Thursday, November 12, 2009

Chocolate Fudge

When I was a child, my amma had all the time in the world (or so I thought) and in her need to make her first born happy, she constantly would bake and cook and re-bake and re-make until there was something, anything that I liked and ate with a happy face. Of course, I was a rich, spoilt brat that thought mothers (as much as they were loved) were put on the planet to serve their young (or, at the very least, me) and that criticism was the only form of honesty that they expected.

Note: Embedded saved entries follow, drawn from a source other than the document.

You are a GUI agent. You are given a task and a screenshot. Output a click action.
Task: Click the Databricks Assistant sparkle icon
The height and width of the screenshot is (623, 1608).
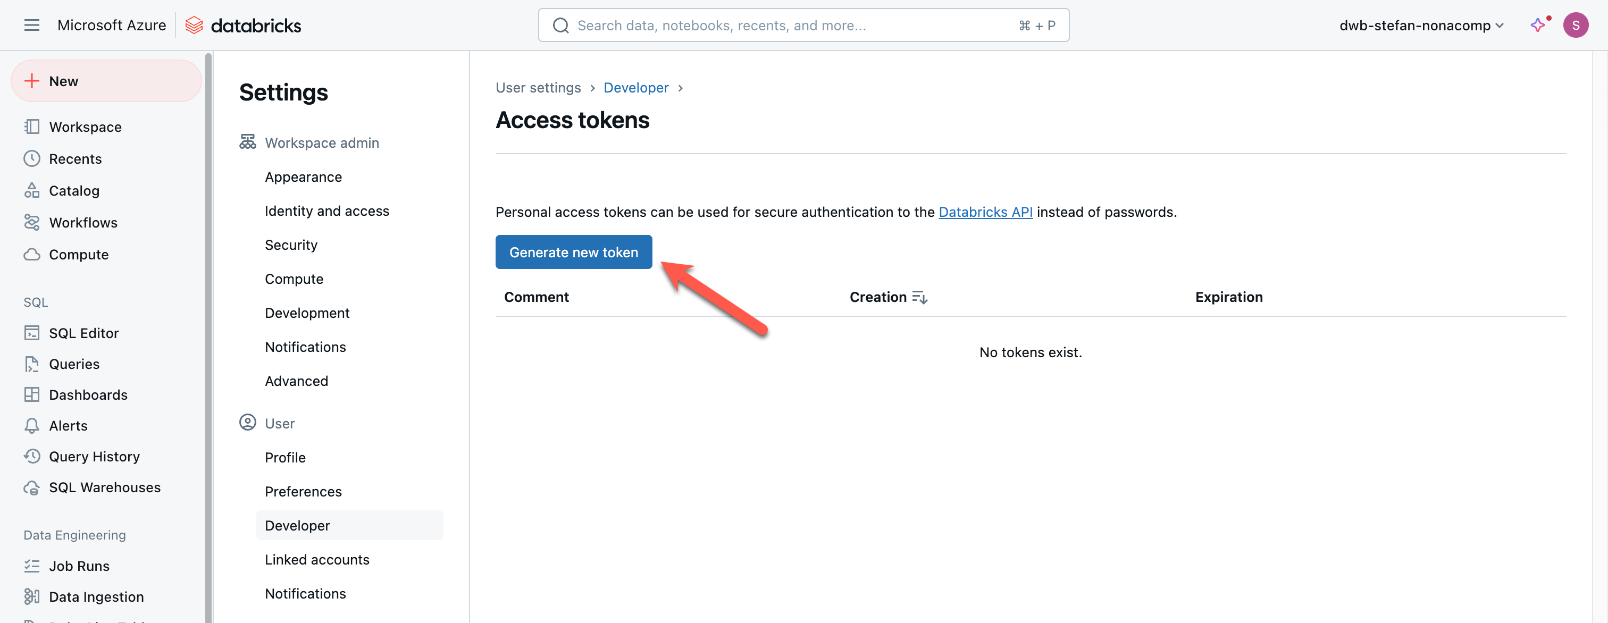1537,25
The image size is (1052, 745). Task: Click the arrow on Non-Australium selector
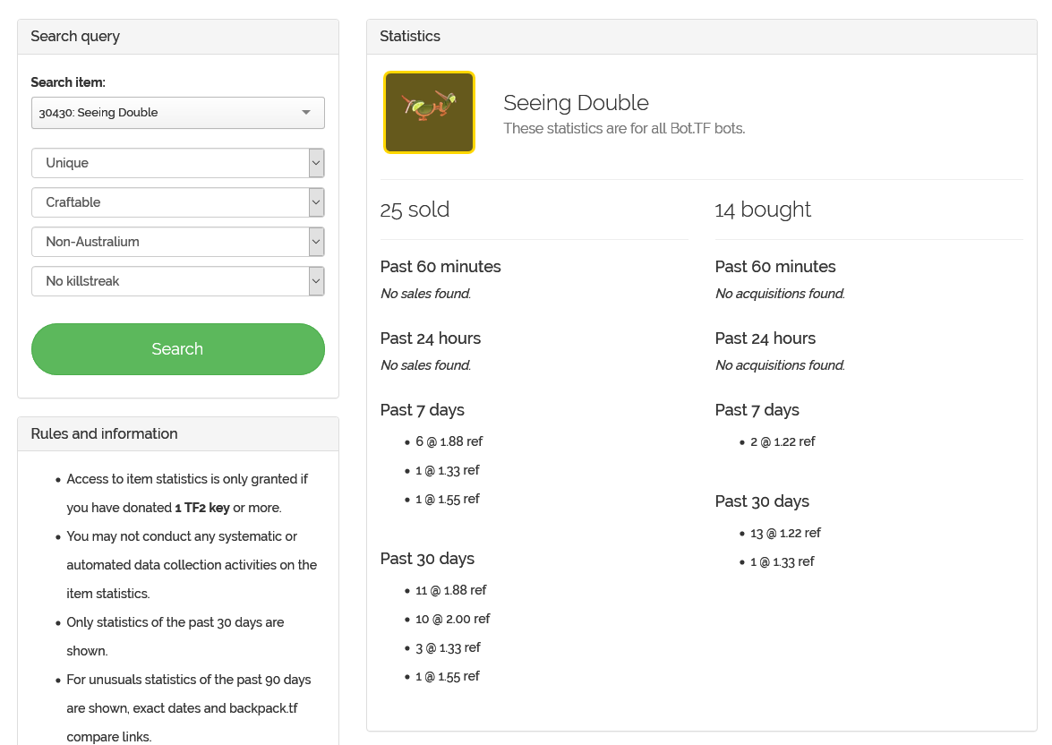pos(316,242)
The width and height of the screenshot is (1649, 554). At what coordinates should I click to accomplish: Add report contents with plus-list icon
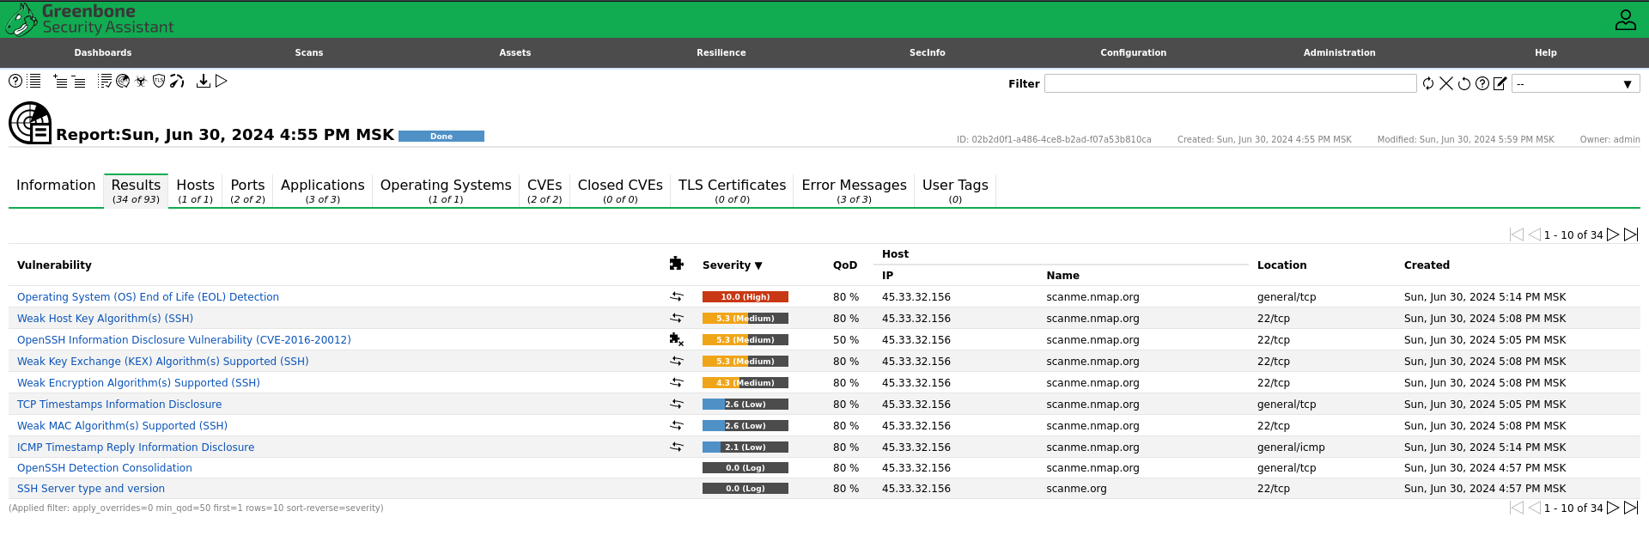[x=60, y=82]
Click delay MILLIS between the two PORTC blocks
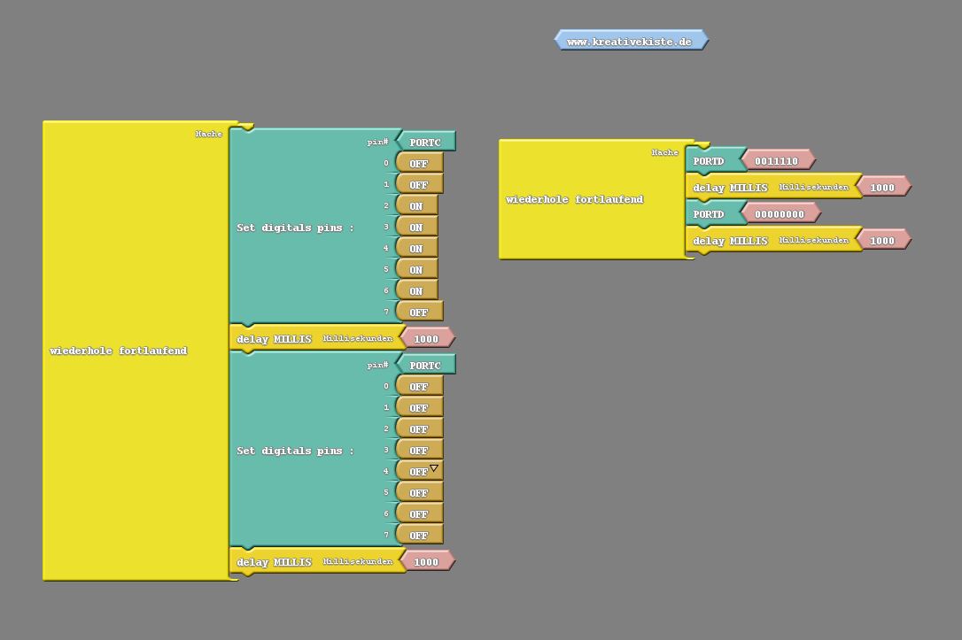Screen dimensions: 962x640 [x=275, y=339]

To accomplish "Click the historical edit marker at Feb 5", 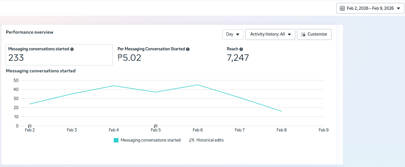I will tap(156, 126).
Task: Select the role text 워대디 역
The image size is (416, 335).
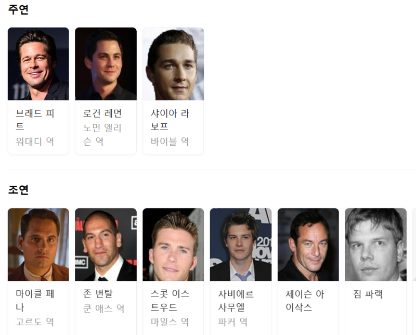Action: point(35,141)
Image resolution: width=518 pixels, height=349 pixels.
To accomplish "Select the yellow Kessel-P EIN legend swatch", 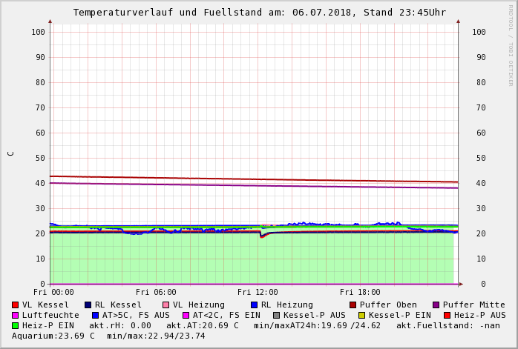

As a result, the strawberry milk shake always went down the drain, the train shaped cake she made for my birthday, appropriately wasted, the bread she tried baking, ceremonially rejected. The examples are endless. The point is, there were a few things that she could make - and even those I would eat if they were made just so. One of those things that I Loved was this chocolate fudge. It was a basic MilkMaid recipe - surely, it was not my mother's cooking genius that made it so right (besides, all her skill I had rejected on callous grounds of dismissive youth) but there was something about it that I was convinced was because amma made it. Other mothers just did not know how to do exactly the same thing (I would later learn that this was true about my mother's parupu sadam as well: but thats another story).

So this chocolate fudge was not any chocolate fudge. It had to be stirred just the right amount of times : it could not be too burnt (it would then taste life toffee - yuck) and it could not be too watery (then how was it fudge?),it could not have too many nuts (then its like kadala urundai!) but it could not have too few either (then it was like plain chocolate). The milkmaid dabba had to be completely clean, and the Cadbury's cocoa tin had to be just the right size : so many conditions to make the perfect fudge.

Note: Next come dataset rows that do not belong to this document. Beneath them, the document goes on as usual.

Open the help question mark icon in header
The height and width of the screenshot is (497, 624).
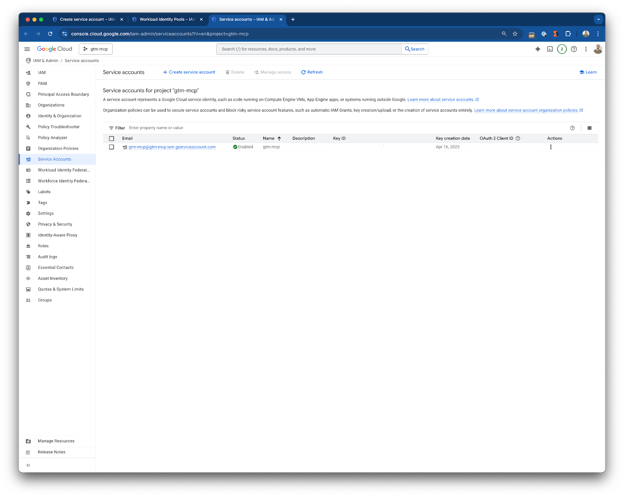coord(574,49)
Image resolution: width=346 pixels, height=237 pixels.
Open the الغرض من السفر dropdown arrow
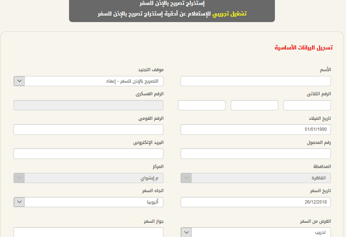coord(186,233)
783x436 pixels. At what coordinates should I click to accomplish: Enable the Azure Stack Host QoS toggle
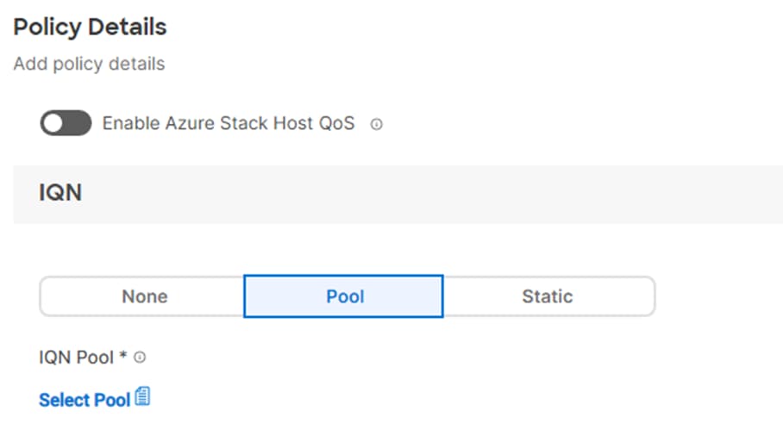pos(66,122)
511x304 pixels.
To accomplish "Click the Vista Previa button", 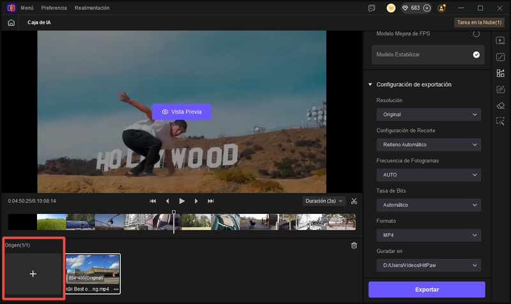I will pyautogui.click(x=181, y=112).
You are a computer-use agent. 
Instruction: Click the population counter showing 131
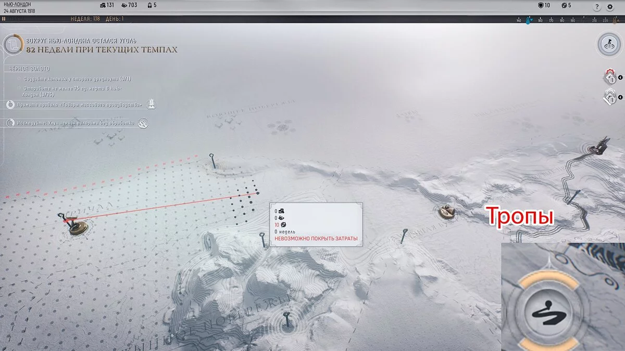coord(106,5)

And amma would sweetly stir, and stir - as I sat with my teacher saree (usually, her dupatta made into a saree to teach my class of stuffed animals) on the kitchen medai (platform) - allowing me to tell her exactly how much she could allow it to "set" before it became my perfect fudge. To date, condensed milk and cocoa on a stove reminds me of those times in Sudarshan. Is that what being a parent is all about? Having your child playfully dictate to you and actually listening to it? Stirring incessently without skipping a beat to make it just the way they want it - even if they would not have known any different if it was made another way?

Whatever it is, it made me walk down an extra aisle in Safeway today and buy a can of (non fat) condensed milk and (fresh ground) cocoa to make my "Amma's chocolate fudge". And come back and instantly make it, stirring exactly as I had forced her to (while she was my exact age, come to think of it - she was 27 when I was 7!) and thinking to myself that no matter how much I say it, This is why I want to have children soon. So I can stir for them. So when they go away and live their own lives, they Know how I love them.

Isnt that a happy thought? A big kitchen, children at the counter (loud, happy), warm smells of home. Yellow light?

I cannot wait.

2 comments:

Me said...

Why blog dead?

Manjal said...

But it is not! I just have not had anything cheesy to say in a while.